_Directions_.
Send back all of the data, word for word.

_Extracted information_.

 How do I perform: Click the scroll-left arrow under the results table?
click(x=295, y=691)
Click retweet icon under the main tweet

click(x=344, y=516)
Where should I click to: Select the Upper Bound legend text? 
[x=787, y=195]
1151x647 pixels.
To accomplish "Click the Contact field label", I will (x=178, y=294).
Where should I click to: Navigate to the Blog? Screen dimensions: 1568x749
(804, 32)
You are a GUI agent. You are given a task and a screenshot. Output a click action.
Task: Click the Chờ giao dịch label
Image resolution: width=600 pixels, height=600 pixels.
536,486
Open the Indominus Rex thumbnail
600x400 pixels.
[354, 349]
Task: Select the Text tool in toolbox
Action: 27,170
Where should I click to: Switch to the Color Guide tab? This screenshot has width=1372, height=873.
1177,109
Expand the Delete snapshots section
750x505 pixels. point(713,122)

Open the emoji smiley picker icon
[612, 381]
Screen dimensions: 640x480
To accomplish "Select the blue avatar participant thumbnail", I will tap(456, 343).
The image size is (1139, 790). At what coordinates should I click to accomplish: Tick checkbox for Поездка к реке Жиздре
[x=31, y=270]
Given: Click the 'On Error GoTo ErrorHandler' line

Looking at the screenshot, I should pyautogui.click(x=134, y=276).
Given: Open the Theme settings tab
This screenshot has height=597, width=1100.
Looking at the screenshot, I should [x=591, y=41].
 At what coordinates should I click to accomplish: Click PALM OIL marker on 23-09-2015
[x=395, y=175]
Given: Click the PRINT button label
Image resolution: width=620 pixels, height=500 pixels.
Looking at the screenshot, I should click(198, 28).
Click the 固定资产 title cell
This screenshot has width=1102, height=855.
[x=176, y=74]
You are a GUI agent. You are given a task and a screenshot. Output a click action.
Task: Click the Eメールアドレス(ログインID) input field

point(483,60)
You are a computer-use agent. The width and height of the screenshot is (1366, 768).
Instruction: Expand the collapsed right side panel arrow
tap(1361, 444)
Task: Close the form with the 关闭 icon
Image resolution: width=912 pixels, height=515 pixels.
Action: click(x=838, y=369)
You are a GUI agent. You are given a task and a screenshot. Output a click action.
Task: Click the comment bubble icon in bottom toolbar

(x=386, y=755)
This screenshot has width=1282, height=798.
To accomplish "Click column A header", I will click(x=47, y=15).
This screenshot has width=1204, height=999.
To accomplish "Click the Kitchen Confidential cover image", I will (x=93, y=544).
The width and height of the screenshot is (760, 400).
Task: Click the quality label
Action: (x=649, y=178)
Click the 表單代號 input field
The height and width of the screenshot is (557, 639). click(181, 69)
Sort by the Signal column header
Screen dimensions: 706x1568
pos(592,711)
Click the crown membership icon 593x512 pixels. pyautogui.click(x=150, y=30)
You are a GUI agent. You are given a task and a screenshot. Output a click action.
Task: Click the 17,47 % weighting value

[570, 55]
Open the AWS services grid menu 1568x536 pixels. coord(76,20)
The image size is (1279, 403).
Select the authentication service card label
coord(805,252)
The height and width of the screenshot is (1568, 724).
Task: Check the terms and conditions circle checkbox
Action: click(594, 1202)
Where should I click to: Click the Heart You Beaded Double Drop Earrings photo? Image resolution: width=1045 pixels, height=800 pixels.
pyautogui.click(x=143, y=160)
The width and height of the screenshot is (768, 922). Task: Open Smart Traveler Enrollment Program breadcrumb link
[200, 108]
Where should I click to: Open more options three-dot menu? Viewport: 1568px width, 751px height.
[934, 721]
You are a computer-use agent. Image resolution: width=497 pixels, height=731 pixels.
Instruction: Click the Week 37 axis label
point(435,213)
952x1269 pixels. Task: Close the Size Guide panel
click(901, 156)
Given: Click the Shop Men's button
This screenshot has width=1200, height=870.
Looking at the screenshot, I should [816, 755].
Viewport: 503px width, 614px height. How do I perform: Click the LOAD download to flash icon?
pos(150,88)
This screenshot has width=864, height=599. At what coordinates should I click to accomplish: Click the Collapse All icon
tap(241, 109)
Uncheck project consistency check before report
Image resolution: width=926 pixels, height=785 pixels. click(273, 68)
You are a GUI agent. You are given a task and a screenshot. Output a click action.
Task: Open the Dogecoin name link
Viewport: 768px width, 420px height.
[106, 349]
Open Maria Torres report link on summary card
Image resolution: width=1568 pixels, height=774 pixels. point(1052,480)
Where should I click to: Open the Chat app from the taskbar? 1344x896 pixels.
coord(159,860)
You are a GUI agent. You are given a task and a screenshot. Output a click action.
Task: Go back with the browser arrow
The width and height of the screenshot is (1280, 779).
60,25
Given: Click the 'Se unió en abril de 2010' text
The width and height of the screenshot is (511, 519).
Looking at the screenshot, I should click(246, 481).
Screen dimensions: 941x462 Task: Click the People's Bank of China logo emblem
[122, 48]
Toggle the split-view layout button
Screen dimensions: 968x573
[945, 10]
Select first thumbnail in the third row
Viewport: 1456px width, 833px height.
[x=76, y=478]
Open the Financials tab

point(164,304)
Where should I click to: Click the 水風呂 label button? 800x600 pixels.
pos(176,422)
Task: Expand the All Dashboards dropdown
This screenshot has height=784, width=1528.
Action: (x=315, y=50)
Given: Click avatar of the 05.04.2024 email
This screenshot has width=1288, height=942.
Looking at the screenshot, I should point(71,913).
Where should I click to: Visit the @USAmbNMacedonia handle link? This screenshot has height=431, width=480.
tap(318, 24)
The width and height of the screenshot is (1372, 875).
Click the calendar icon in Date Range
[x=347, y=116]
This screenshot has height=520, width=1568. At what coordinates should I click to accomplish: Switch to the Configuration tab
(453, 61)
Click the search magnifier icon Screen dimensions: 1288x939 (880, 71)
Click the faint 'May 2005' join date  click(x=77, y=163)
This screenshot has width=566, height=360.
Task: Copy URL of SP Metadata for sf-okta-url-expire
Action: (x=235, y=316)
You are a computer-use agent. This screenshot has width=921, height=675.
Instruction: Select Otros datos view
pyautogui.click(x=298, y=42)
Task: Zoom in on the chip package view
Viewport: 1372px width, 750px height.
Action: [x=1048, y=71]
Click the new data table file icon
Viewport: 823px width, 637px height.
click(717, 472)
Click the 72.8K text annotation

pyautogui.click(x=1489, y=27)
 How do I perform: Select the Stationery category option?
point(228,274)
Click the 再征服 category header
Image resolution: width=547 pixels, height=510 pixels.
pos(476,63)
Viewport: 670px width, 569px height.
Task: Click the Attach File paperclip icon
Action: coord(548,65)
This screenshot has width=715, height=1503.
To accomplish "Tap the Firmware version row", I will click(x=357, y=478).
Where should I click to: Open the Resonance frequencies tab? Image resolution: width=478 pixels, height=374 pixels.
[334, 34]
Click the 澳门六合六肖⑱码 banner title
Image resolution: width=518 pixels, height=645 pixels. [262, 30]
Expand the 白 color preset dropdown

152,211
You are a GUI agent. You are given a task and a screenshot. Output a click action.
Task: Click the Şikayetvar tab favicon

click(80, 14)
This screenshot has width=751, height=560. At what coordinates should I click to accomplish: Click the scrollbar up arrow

_Answer space_.
 How do I perform: Click the scroll-left arrow under the results table?
click(x=295, y=691)
Click retweet icon under the main tweet

click(x=344, y=516)
Where should I click to: Select the Upper Bound legend text? 
[x=787, y=195]
1151x647 pixels.
To accomplish "Click the Contact field label", I will (x=178, y=294).
Where should I click to: Navigate to the Blog? Screen dimensions: 1568x749
(804, 32)
You are a GUI agent. You are given a task and a screenshot. Output a click action.
Task: Click the Chờ giao dịch label
Image resolution: width=600 pixels, height=600 pixels.
536,486
Open the Indominus Rex thumbnail
600x400 pixels.
[354, 349]
Task: Select the Text tool in toolbox
Action: 27,170
Where should I click to: Switch to the Color Guide tab? This screenshot has width=1372, height=873.
1177,109
Expand the Delete snapshots section
750x505 pixels. point(713,122)

Open the emoji smiley picker icon
[612, 381]
Screen dimensions: 640x480
To accomplish "Select the blue avatar participant thumbnail", I will tap(456, 343).
The image size is (1139, 790). At what coordinates should I click to accomplish: Tick checkbox for Поездка к реке Жиздре
[x=31, y=270]
Given: Click the 'On Error GoTo ErrorHandler' line

Looking at the screenshot, I should pyautogui.click(x=134, y=276).
Given: Open the Theme settings tab
This screenshot has height=597, width=1100.
Looking at the screenshot, I should [x=591, y=41].
 At what coordinates should I click to accomplish: Click PALM OIL marker on 23-09-2015
[x=395, y=175]
Given: Click the PRINT button label
Image resolution: width=620 pixels, height=500 pixels.
Looking at the screenshot, I should click(198, 28).
Click the 固定资产 title cell
This screenshot has width=1102, height=855.
[x=176, y=74]
You are a GUI agent. You are given a task and a screenshot. Output a click action.
Task: Click the Eメールアドレス(ログインID) input field

point(483,60)
You are a computer-use agent. The width and height of the screenshot is (1366, 768).
Instruction: Expand the collapsed right side panel arrow
tap(1361, 444)
Task: Close the form with the 关闭 icon
Image resolution: width=912 pixels, height=515 pixels.
Action: click(x=838, y=369)
You are a GUI agent. You are given a task and a screenshot. Output a click action.
Task: Click the comment bubble icon in bottom toolbar

(x=386, y=755)
This screenshot has width=1282, height=798.
To accomplish "Click column A header", I will click(x=47, y=15).
This screenshot has width=1204, height=999.
To accomplish "Click the Kitchen Confidential cover image", I will (x=93, y=544).
The width and height of the screenshot is (760, 400).
Task: Click the quality label
Action: (x=649, y=178)
Click the 表單代號 input field
The height and width of the screenshot is (557, 639). click(181, 69)
Sort by the Signal column header
Screen dimensions: 706x1568
pos(592,711)
Click the crown membership icon 593x512 pixels. pyautogui.click(x=150, y=30)
You are a GUI agent. You are given a task and a screenshot. Output a click action.
Task: Click the 17,47 % weighting value

[570, 55]
Open the AWS services grid menu 1568x536 pixels. coord(76,20)
The image size is (1279, 403).
Select the authentication service card label
coord(805,252)
The height and width of the screenshot is (1568, 724).
Task: Check the terms and conditions circle checkbox
Action: click(594, 1202)
Where should I click to: Click the Heart You Beaded Double Drop Earrings photo? Image resolution: width=1045 pixels, height=800 pixels.
pyautogui.click(x=143, y=160)
The width and height of the screenshot is (768, 922). Task: Open Smart Traveler Enrollment Program breadcrumb link
[200, 108]
Where should I click to: Open more options three-dot menu? Viewport: 1568px width, 751px height.
[934, 721]
You are a computer-use agent. Image resolution: width=497 pixels, height=731 pixels.
Instruction: Click the Week 37 axis label
point(435,213)
952x1269 pixels. Task: Close the Size Guide panel
click(901, 156)
Given: Click the Shop Men's button
This screenshot has width=1200, height=870.
Looking at the screenshot, I should [816, 755].
Viewport: 503px width, 614px height. How do I perform: Click the LOAD download to flash icon?
pos(150,88)
This screenshot has width=864, height=599. At what coordinates should I click to accomplish: Click the Collapse All icon
tap(241, 109)
Uncheck project consistency check before report
Image resolution: width=926 pixels, height=785 pixels. click(273, 68)
You are a GUI agent. You are given a task and a screenshot. Output a click action.
Task: Open the Dogecoin name link
Viewport: 768px width, 420px height.
[106, 349]
Open Maria Torres report link on summary card
Image resolution: width=1568 pixels, height=774 pixels. point(1052,480)
Where should I click to: Open the Chat app from the taskbar? 1344x896 pixels.
coord(159,860)
You are a GUI agent. You are given a task and a screenshot. Output a click action.
Task: Go back with the browser arrow
The width and height of the screenshot is (1280, 779).
60,25
Given: Click the 'Se unió en abril de 2010' text
The width and height of the screenshot is (511, 519).
Looking at the screenshot, I should click(246, 481).
Screen dimensions: 941x462 Task: Click the People's Bank of China logo emblem
[122, 48]
Toggle the split-view layout button
Screen dimensions: 968x573
[945, 10]
Select first thumbnail in the third row
Viewport: 1456px width, 833px height.
[x=76, y=478]
Open the Financials tab

point(164,304)
Where should I click to: Click the 水風呂 label button? 800x600 pixels.
pos(176,422)
Task: Expand the All Dashboards dropdown
This screenshot has height=784, width=1528.
Action: (x=315, y=50)
Given: Click avatar of the 05.04.2024 email
This screenshot has width=1288, height=942.
Looking at the screenshot, I should point(71,913).
Where should I click to: Visit the @USAmbNMacedonia handle link? This screenshot has height=431, width=480.
tap(318, 24)
The width and height of the screenshot is (1372, 875).
Click the calendar icon in Date Range
[x=347, y=116]
This screenshot has height=520, width=1568. At what coordinates should I click to accomplish: Switch to the Configuration tab
(453, 61)
Click the search magnifier icon Screen dimensions: 1288x939 (880, 71)
Click the faint 'May 2005' join date  click(x=77, y=163)
This screenshot has width=566, height=360.
Task: Copy URL of SP Metadata for sf-okta-url-expire
Action: (x=235, y=316)
You are a computer-use agent. This screenshot has width=921, height=675.
Instruction: Select Otros datos view
pyautogui.click(x=298, y=42)
Task: Zoom in on the chip package view
Viewport: 1372px width, 750px height.
Action: [x=1048, y=71]
Click the new data table file icon
Viewport: 823px width, 637px height.
click(717, 472)
Click the 72.8K text annotation

pyautogui.click(x=1489, y=27)
 How do I perform: Select the Stationery category option?
point(228,274)
Click the 再征服 category header
Image resolution: width=547 pixels, height=510 pixels.
pos(476,63)
Viewport: 670px width, 569px height.
Task: Click the Attach File paperclip icon
Action: coord(548,65)
This screenshot has width=715, height=1503.
To accomplish "Tap the Firmware version row", I will click(x=357, y=478).
Where should I click to: Open the Resonance frequencies tab? Image resolution: width=478 pixels, height=374 pixels.
[334, 34]
Click the 澳门六合六肖⑱码 banner title
Image resolution: width=518 pixels, height=645 pixels. [262, 30]
Expand the 白 color preset dropdown

152,211
You are a GUI agent. You are given a task and a screenshot. Output a click action.
Task: Click the Şikayetvar tab favicon

click(80, 14)
This screenshot has width=751, height=560. At what coordinates should I click to accomplish: Click the scrollbar up arrow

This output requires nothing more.